Peas and Beans in a Home Garden. As our daily vegetable intake (5 serves a day) should include a green or two, peas and beans are a good choice and they can be grown easily in the home garden.
Their uses are versatile and they are abundant in protein and vitamin C which is more than handy!
Mind you, when I talk of beans here, I mainly mean string beans – don’t care much for broad beans! However, each to their own.
Like all veggies, they like well-drained friable soil in a sunny position. Before planting the seeds, dig in a good layer of composted manure and mulch. Actually growing any legumes has the side benefit of improving your soil for future crops.
The soil temp should be over 60 Fahrenheit. Late April at least. If it is cold to the touch or too wet – wait.
- TIP 1: Soaking pea seeds overnight in water before planting helps insure strong germination.

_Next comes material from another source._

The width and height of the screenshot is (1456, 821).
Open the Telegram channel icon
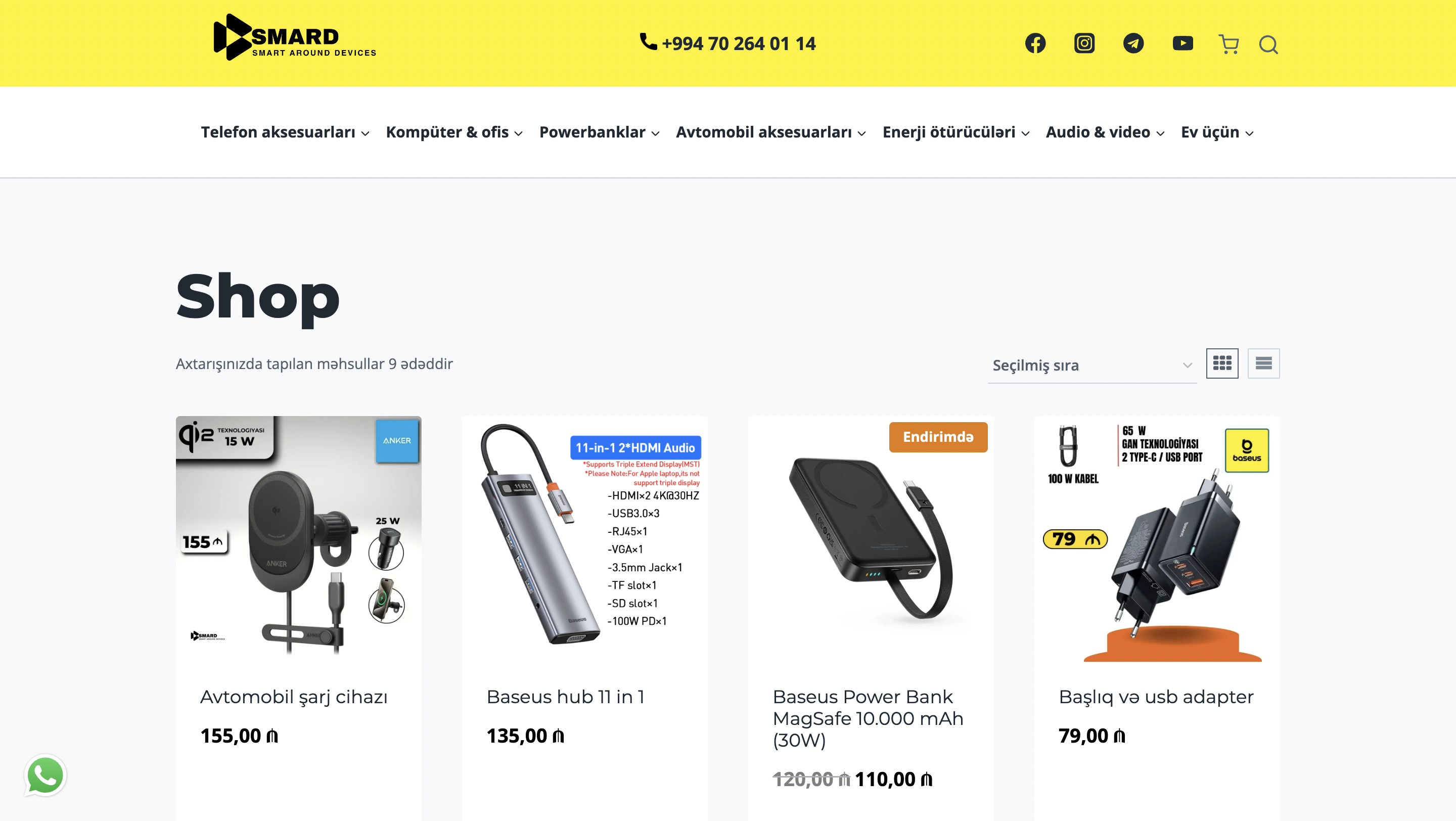1133,43

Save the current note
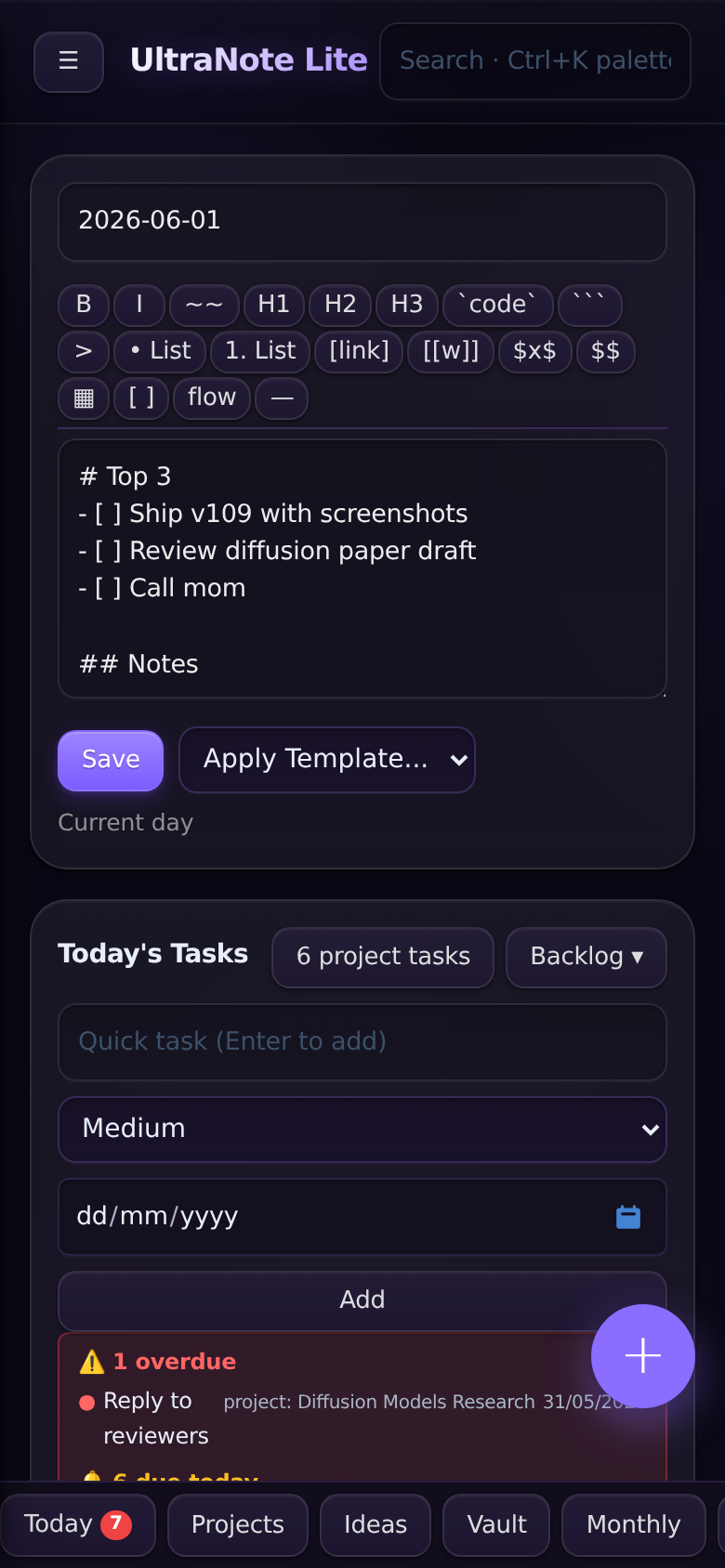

- TIP 2: Use a powdered pea/bean inoculant to coat pea seeds if you haven’t grown peas in your garden previously. This will provide bacteria that live on pea roots and produce nitrogen. [an innoculant refers to Rhizobia bacteria that are found on the roots of legumes to help produce nitrogen.]
Don’t over water when they are growing, but when they flower give them a good soaking.
By picking peas when they are ready to open will encourage more to develop. If you miss them and they dry out – keep them for next year’s seeds.
The varieties that produce lavender or purple flowers also make great ornamentals for your flower garden.
To ensure the best flavor, bush beans should be picked while still slender and no inner bean is well developed. For fresh bush beans all summer, plant every two weeks and pick frequently.
Provide them with a pole to twine up as they grow. A trellis or chicken wire is better for peas.
Harvest once the bush beans are smooth, firm and crisp. By constantly picking your bush beans you will have a constant, fresh supply.
If you grow French beans (which are actually from Central and South America) hold back on the planting time as they are frost tender.
Broad beans are pretty straight forward to grow, being hardy and can be sown as early as October for a harvest in the late spring. They will need some support to prevent being blown over. Harvest when they are small, as this is for a better taste.